Aussie AI

Chapter 36. Lock Contention

Book Excerpt from "C++ Ultra-Low Latency: Multithreading and Low-Level Optimizations"

by David Spuler, Ph.D.

Chapter 36. Lock Contention

What is Lock Contention?

Lock contention is a multithreading slowdown where threads are blocked waiting on locks held by other threads. If your code has a lot of busy threads, then any of the synchronization code (e.g., using mutexes or condition variables) can lead to contention over accesses to shared data.

Note that lock contention is not the same thing as lock overhead. Lock contention is the extent to which threads get blocked waiting for a lock. Lock overhead is the extra cost of library calls that do lock-related stuff, such as the cost of requesting a lock, releasing a lock, creating a mutex, destroying a mutex, etc.

All multithreaded applications have some level of lock contention, otherwise why would it need locks at all? Hence, optimizing to reduce lock contention is something that you can’t avoid. General points about lock contention include:

More threads means more opportunities for lock contention.
So does having more locks (all other things being equal).
Unpopular shared data is unlikely to cause contention.
Fine-grain locking is desirable for often-used data.

In the worst case, you get to a deadlock situation, which upgrades the lock contention problem from a slug to a bug.

Optimizing Lock Contention

General strategies for reducing lock contention include:

Short critical sections
Reduce total lock requirements
Acquire locks late
Release locks early

Here’s the best one:

No synchronization — don’t use any locks at all!

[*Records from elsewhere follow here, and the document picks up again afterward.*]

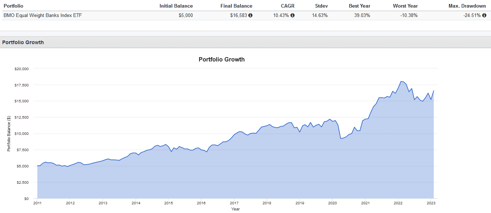Click the Portfolio Balance ($) axis title
This screenshot has height=213, width=491.
9,133
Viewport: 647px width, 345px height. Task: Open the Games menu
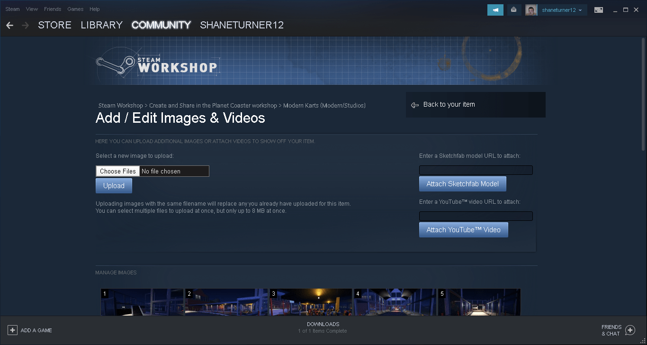tap(75, 9)
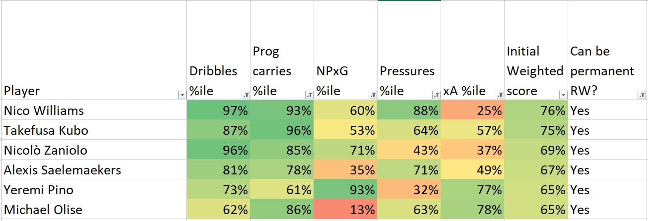This screenshot has height=221, width=648.
Task: Select the Yeremi Pino cell
Action: point(94,189)
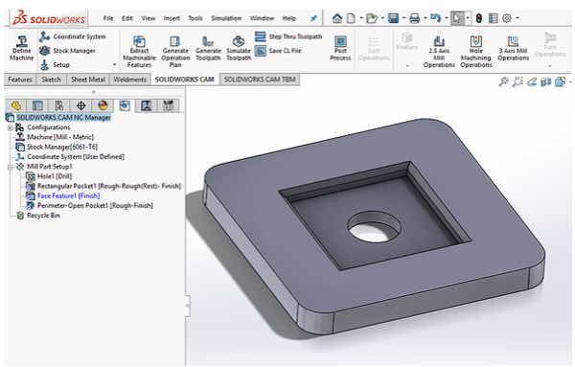Expand the Configurations tree node
The image size is (575, 367).
pos(11,127)
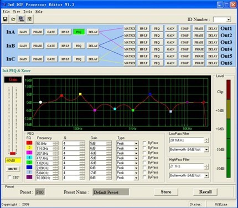Click the white high-pass node on graph

click(40, 102)
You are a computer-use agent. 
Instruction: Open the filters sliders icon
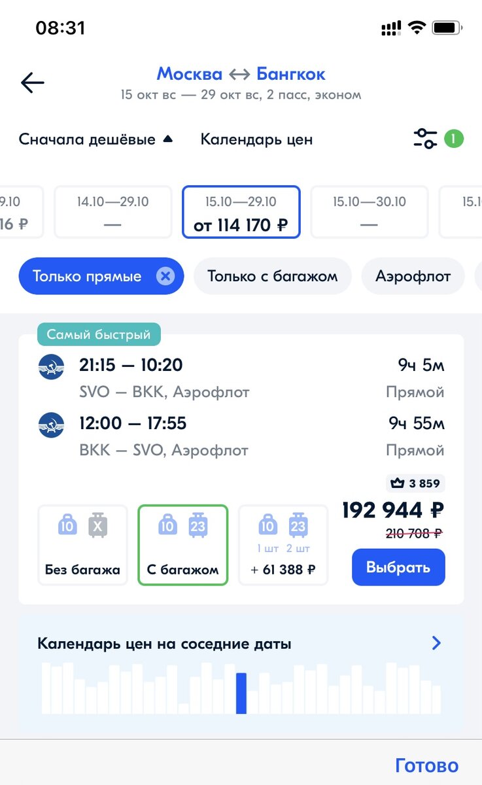pos(425,139)
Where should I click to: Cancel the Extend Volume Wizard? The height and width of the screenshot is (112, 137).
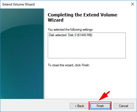pyautogui.click(x=124, y=106)
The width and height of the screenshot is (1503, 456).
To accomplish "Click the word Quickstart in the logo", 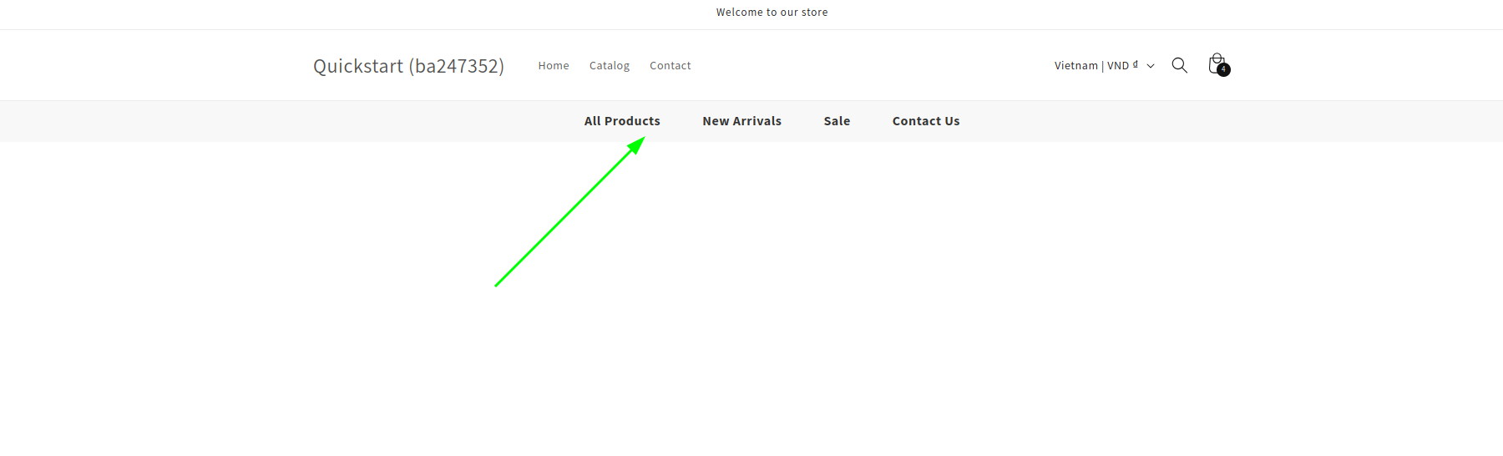I will pyautogui.click(x=358, y=66).

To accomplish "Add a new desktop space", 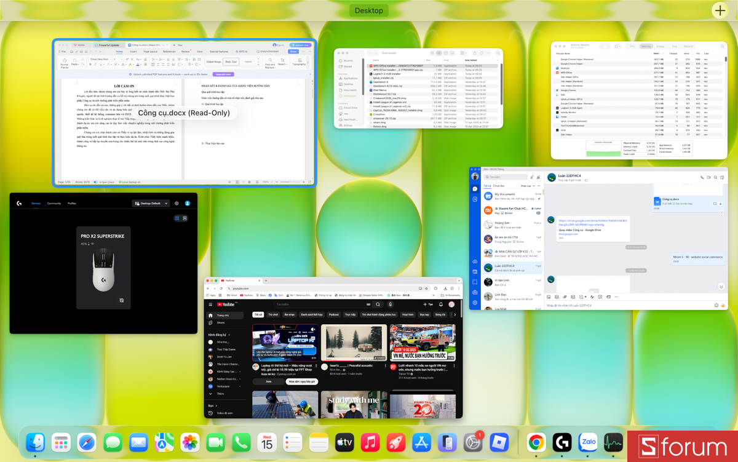I will pyautogui.click(x=720, y=10).
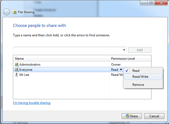169x124 pixels.
Task: Click the Permission Level column header
Action: (x=123, y=59)
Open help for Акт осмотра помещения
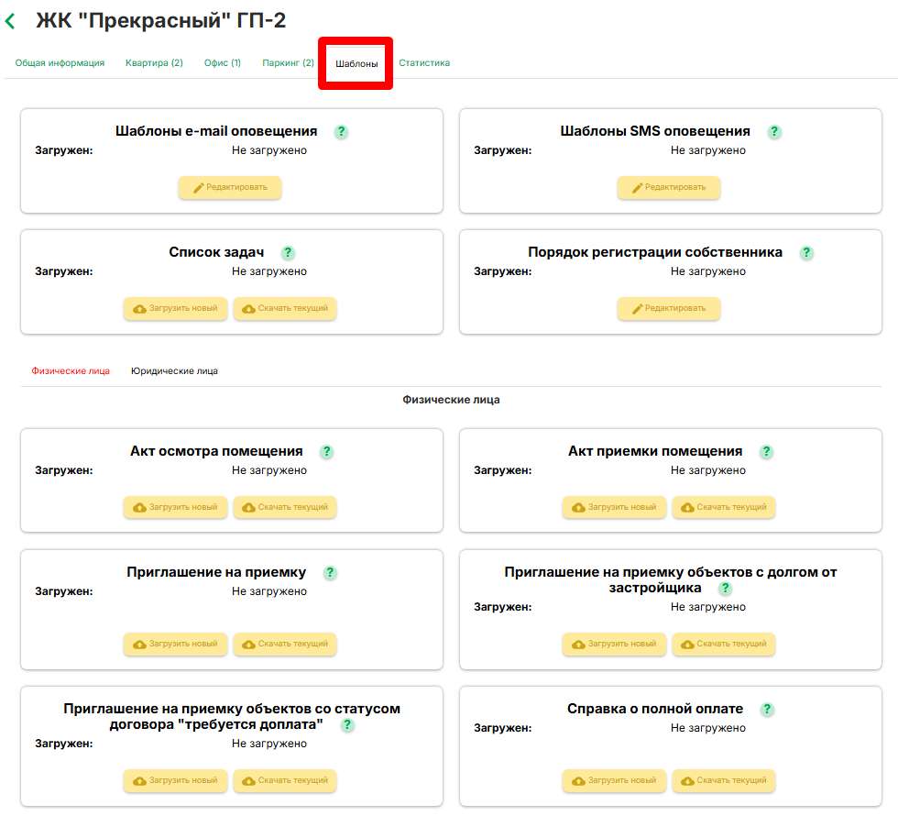 click(x=326, y=452)
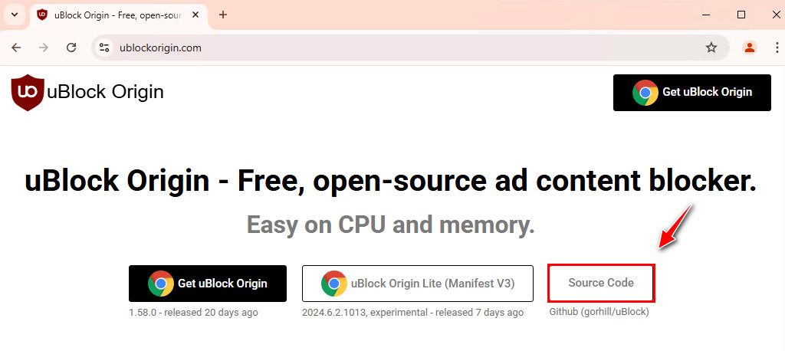Open a new tab with the plus button
Viewport: 785px width, 351px height.
coord(223,15)
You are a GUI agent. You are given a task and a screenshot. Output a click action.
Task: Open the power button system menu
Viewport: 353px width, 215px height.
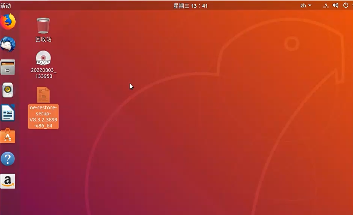tap(345, 6)
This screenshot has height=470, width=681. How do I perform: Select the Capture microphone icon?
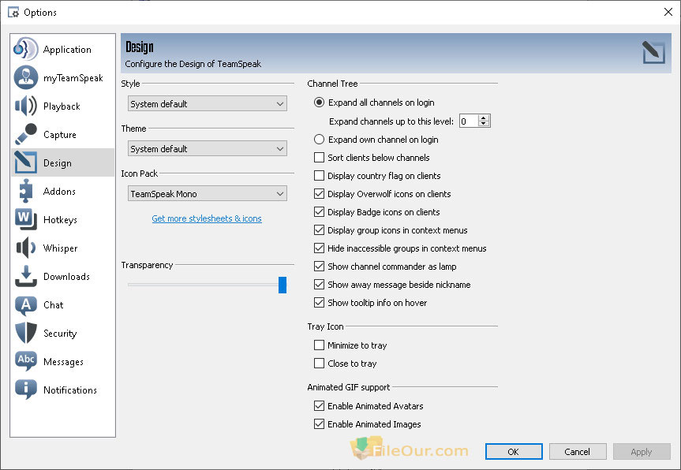click(x=25, y=134)
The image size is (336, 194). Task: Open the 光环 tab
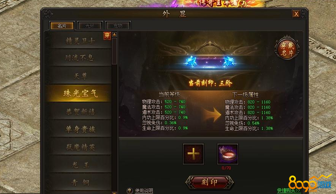click(90, 26)
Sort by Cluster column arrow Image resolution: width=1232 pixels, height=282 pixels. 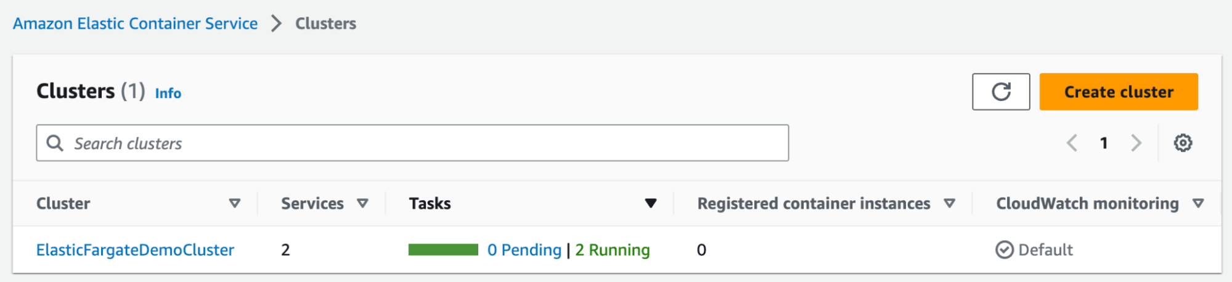234,203
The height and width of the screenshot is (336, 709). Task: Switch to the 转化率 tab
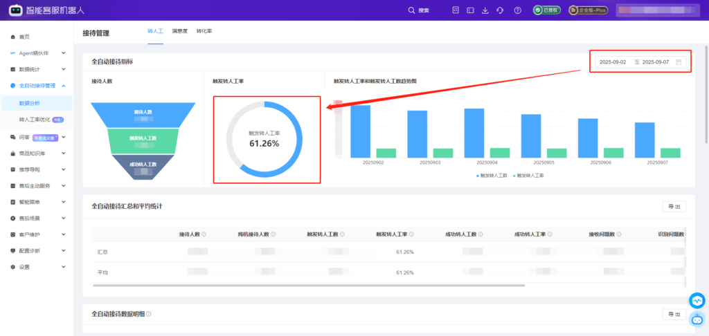(204, 32)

Unfortunately, the “no locks” plan has its limitations, being mostly limited to read-only data used by multiple readers. Nevertheless, your first thought should be if there’s a way to do this without needing to use a lock.

Some of the specific strategies for using fewer locks or otherwise reducing contention include:

Consider using fewer threads (so less contention for locks).
Maximize lock-friendly data handling (e.g., prefer “immutable” read-only data).
Review lock granularity (fine-grain vs coarse-grain vs a hybrid strategy).
Tolerate lockless output (e.g., out-of-order debug logging messages aren’t so bad).
Limit block scope of std::lock_guard to release the lock early.
Use std::unique_lock and other variants for more flexibility.
Copy data to temporary variables to release locks before processing data.
Use queues as the preferred method to transfer large amounts of data.
Avoid false sharing (can impact lock contention issues).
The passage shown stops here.